Na ocasião em que teve a casa invadida, Eloá estudava com os amigos Iago, Victor e Nayara. Os dois meninos foram liberados na noite do dia 13, enquanto Nayara foi solta no dia seguinte. No entanto, a pedido de Lindemberg e por orientações da polícia, a amiga voltou para ajudar nas negociações, decisão muito criticada na época.
Em 17 de outubro, após sucessivas falhas em conseguir um acordo, a Polícia invadiu o apartamento onde aconteceu o crime. Durante anos, a polícia sustentou a versão de que os agentes invadiram o local após ouvirem barulhos de tiros.
No entanto, peritos convidados pelos veículos de jornalismo na época apontam que policiais adentraram o local antes. Com isso, Lindemberg teria atirado nas duas jovens. Nayara foi atingida no rosto, mas não sofreu risco de morte. Já Eloá levou um tiro na cabeça e outro na virilha.
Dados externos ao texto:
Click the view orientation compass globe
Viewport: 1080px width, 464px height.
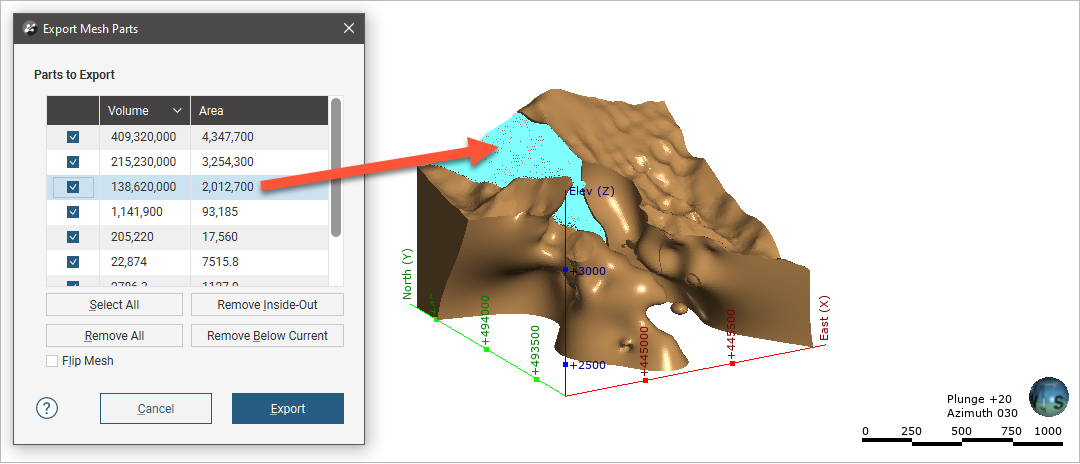point(1048,396)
A morte trágica da jovem foi confirmada na madrugada de 18 de outubro, um desfecho triste para uma ação violenta que tinha se alastrado por dias.
Procurada, a Secretaria de Segurança Pública (SSP-SP) não quis dar entrevista e nem comentar com mais detalhes as mudanças implementadas após o caso. Em nota, a pasta escreveu: “A Polícia Militar busca sempre aprimorar os seus métodos de abordagem visando à segurança das vítimas e de seus agentes. Casos como o citado são permanentemente estudados, independentemente do resultado. O GATE é uma referência em todo o mundo, para casos de sequestros em andamento. Os policiais são devidamente treinados para dar início às negociações, sempre priorizando a proteção dos envolvidos. Nos casos em que há atuação da Polícia Civil, a instituição atua, por exemplo, em investigações que dão ensejo a mandados de prisão, busca e apreensão ou ambos. Em alguns casos, durante o cumprimento da ordem judicial, a ocorrência pode evoluir para uma situação de crise, com reféns localizados, gerando o acionamento do GER que possui negociadores habilitados para essa situação”.
Dias atuais
Lindemberg Alves foi preso em flagrante. O criminoso foi julgado e condenado em 2012 por 12 crimes a 98 anos e 10 meses de prisão. Em 2013, a pena do réu foi reduzida para 39 anos a serem cumpridos em regime fechado na prisão de Tremembé, conhecida por abrigar presos por casos de repercussão nacional como Alexandre Nardoni, condenado pela morte da filha Isabella Nardoni, 5 anos, em 2008.
Desde 2022, Lindemberg cumpre pena em regime semiaberto. Tentamos contato com a defesa, mas não tivemos retorno até a última atualização da matéria.